Batı düşüncesi, merakı ve dolayısıyla yaşam boyu öğrenmeyi, mantık ve akıl yürütmeye dayalı, dış dünyaya yönelik bir arayış olarak algılamıştır. Öğrenmenin ilk adımının bireysel bilginin sınırlılığını kabul etmek olduğuna inanan Sokrates, “Bildiğim tek şey, hiçbir şey bilmediğimdir.” derken öğrenmenin, ömür boyu süren bir yolculuk olduğunu ikrar etmiştir. “Eğitim, ruhun ateşini yakmaktır.” diyen Platon, öğrenmenin, ruhsal bir uyanış olduğunu ve yaşamımız boyunca sürdürülmesi gerektiğini ifade etmiştir. Modern Batının pozitivist bakışını şekillendiren ve 'Düşünüyorum, öyleyse varım' diyen Descartes, rasyonel bir sorgulama ile bilginin mutlaklığını ilan etmiştir. Zihinsel uyanışın temel dinamiği olarak algılanan merak ve onun sürekliliğiyle anlam bulan yaşam boyu öğrenme Batı paradigmasında ötekinin keşfi olarak bu şekilde özetlenebilir.

Doğu bilgeliğinde merak bir iç yolculuktur ve gayesi, dış âlemi manalandırmak değil, bilakis insanının kendisini bilmesi, hakikate vasıl olması ve varoluşun sır perdesini aralamasıdır. Zira bu yolculuktaki merak, salt bilgi edinme gayretinden ziyade, kalbin arayışı olan ilimdir. Talep edilen ilim, Zen Budizmi'ndeki "Satori" (aydınlanma) kavramı gibi yalnızca zihinde depolanan bir takım malumat değil, bilakis nefsi terbiye eden bir nur, ruha sükûnet veren bir deneyimdir. Doğu irfanı, yaşam boyu öğrenmenin kazandırdığı hazineyi, yaşamın tabiatına işlemiş bir hikmet olarak sunar. Zira hayat, ilim ve marifet birbirine sirayet eden bir örgüdür. Konfüçyüs de bu manada her dem, her vak'a bir mürşittir ve bu irfana mazhar olmak, hayat boyu öğrenmenin mayasıdır manasında fikirler ileri sürmüştür.

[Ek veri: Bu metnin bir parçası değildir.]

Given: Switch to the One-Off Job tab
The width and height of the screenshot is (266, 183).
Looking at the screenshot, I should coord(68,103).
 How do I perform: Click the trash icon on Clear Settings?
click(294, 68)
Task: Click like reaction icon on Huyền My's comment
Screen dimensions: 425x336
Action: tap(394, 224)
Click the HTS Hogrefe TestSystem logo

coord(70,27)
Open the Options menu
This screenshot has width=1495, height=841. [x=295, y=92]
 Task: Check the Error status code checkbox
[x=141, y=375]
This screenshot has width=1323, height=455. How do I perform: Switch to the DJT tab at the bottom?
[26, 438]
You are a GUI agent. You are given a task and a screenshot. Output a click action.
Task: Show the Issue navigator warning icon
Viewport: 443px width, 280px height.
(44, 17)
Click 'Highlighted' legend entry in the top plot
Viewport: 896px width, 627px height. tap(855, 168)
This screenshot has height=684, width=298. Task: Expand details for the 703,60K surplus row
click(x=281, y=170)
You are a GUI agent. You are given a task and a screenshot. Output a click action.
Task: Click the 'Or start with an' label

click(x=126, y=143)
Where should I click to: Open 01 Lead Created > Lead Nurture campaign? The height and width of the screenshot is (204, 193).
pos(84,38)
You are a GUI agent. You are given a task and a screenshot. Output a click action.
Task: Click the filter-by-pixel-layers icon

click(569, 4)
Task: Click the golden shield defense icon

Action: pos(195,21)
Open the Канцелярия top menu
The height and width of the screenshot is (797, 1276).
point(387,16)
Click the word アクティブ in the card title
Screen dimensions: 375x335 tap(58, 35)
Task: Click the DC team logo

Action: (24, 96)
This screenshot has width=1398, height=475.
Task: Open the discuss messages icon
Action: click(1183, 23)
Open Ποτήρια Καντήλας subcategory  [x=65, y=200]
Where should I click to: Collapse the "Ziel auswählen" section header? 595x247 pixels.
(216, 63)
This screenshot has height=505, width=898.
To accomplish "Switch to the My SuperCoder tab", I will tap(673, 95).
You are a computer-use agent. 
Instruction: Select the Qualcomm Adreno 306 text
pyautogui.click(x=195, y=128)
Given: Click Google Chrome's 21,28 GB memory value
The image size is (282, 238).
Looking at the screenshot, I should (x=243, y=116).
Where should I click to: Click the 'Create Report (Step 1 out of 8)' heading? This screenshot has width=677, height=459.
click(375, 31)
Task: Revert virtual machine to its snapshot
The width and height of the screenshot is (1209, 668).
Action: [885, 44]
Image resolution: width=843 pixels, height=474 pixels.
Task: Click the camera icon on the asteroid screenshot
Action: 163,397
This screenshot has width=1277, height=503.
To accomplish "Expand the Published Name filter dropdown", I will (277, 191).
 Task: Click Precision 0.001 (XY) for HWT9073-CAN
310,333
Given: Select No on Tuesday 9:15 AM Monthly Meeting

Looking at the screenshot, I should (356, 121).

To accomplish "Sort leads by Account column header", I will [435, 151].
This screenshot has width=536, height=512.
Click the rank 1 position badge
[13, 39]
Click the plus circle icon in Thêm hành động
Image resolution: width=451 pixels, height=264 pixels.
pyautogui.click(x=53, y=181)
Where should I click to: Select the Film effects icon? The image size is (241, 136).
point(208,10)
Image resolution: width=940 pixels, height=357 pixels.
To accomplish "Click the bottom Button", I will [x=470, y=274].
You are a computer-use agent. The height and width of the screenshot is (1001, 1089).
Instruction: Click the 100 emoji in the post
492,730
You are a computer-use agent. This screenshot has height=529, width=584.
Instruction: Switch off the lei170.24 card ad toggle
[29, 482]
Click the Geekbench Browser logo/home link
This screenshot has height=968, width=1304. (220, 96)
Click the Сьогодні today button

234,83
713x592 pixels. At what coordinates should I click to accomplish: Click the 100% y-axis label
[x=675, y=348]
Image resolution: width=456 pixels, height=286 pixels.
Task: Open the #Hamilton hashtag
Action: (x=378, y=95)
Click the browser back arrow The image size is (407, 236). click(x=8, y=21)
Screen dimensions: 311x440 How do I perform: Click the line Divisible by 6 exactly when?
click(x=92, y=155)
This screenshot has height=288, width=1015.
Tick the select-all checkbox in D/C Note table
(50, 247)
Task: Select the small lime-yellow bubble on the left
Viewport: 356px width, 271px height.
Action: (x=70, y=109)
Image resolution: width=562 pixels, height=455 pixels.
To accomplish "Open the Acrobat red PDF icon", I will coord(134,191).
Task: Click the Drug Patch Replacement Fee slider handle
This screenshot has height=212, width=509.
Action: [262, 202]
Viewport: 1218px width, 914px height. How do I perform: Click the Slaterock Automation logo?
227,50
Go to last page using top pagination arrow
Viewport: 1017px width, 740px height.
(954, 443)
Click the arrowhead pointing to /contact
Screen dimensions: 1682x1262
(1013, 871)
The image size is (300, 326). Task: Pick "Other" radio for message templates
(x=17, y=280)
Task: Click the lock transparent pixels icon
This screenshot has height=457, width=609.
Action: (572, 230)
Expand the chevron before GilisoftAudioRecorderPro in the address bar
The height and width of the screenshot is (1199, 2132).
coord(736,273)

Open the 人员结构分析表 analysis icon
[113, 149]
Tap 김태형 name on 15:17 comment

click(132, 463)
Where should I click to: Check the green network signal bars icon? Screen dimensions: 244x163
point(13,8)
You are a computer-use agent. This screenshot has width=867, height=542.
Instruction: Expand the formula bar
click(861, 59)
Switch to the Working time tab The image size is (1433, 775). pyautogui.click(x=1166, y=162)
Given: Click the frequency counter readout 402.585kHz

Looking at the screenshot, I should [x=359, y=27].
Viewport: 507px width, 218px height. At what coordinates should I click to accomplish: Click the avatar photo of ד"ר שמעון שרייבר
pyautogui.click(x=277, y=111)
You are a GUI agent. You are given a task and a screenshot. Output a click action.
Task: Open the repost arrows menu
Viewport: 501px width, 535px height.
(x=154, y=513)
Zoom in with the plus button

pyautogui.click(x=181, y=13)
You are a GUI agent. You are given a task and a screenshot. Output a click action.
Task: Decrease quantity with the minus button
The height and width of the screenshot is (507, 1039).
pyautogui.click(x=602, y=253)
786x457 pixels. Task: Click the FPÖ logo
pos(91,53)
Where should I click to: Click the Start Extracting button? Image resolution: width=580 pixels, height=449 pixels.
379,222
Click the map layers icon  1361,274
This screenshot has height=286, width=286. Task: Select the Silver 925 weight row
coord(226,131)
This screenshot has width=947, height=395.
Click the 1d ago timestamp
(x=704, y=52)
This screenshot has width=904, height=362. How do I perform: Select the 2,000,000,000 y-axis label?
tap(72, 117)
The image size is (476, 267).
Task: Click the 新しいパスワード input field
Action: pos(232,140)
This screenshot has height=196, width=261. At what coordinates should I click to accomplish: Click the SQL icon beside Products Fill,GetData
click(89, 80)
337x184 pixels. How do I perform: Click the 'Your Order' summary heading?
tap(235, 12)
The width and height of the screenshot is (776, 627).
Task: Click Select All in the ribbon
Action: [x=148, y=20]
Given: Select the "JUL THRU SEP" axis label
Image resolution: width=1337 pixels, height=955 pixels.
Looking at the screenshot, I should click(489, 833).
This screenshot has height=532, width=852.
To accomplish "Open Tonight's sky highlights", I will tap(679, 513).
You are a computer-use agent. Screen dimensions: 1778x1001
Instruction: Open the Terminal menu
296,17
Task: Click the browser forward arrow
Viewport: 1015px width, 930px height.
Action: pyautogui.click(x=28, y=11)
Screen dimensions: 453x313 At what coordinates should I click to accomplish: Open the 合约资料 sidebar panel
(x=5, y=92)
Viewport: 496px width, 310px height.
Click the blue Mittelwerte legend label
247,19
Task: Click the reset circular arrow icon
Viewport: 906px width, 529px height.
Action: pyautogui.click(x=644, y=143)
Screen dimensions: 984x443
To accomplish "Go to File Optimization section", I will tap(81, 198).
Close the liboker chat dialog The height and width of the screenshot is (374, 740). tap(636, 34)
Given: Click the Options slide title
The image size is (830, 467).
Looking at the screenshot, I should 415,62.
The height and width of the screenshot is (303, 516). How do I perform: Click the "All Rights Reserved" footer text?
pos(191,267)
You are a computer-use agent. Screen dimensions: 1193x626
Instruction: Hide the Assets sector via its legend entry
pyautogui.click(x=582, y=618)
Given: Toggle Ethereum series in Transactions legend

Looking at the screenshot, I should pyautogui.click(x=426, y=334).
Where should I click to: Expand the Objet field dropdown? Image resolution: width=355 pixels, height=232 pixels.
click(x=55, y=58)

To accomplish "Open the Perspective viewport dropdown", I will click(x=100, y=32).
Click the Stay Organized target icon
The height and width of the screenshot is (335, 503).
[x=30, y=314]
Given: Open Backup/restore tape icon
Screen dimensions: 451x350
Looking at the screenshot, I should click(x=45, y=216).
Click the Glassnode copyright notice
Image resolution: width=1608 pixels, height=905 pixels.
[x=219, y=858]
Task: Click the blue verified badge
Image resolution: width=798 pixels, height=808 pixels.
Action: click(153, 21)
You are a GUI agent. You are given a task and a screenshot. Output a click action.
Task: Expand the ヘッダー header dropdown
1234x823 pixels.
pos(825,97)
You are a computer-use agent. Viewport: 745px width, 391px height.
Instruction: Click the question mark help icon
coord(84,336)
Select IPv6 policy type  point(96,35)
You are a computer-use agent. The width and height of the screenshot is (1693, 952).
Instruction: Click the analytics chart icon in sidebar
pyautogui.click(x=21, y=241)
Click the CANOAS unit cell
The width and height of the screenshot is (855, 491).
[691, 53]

Bilginin, hikmete dönüşmesi gerektiğini vurgulayan İbn Sina, “İlim, insanı kemale götürür. Kemal ise hikmettir.”  diyerek, öğrenmeyi insanın varoluşsal gelişimiyle ilişkilendirmiştir. Öğrenmeyi, bireyin ahlaki ve entelektüel olgunluğuna hizmet eden bir araç olarak gören Farabi, “İnsan, kendi türünün en yüksek mükemmelliğine (mutluluğa) ancak aklını kullanarak ve bilgi edinerek ulaşabilir” derken mutluluğun yaşam boyu süren bir çabayla edinilebileceğini ifade etmektedir. Öğrenmeyi, bireyin kendini aşma süreci olarak değerlendiren Muhammed İkbal “İnsanın en büyük görevi, kendini aşmaktır.” diyerek yaşam boyu öğrenmenin ne kadar önemli olduğunu bizlere hatırlatmaktadır.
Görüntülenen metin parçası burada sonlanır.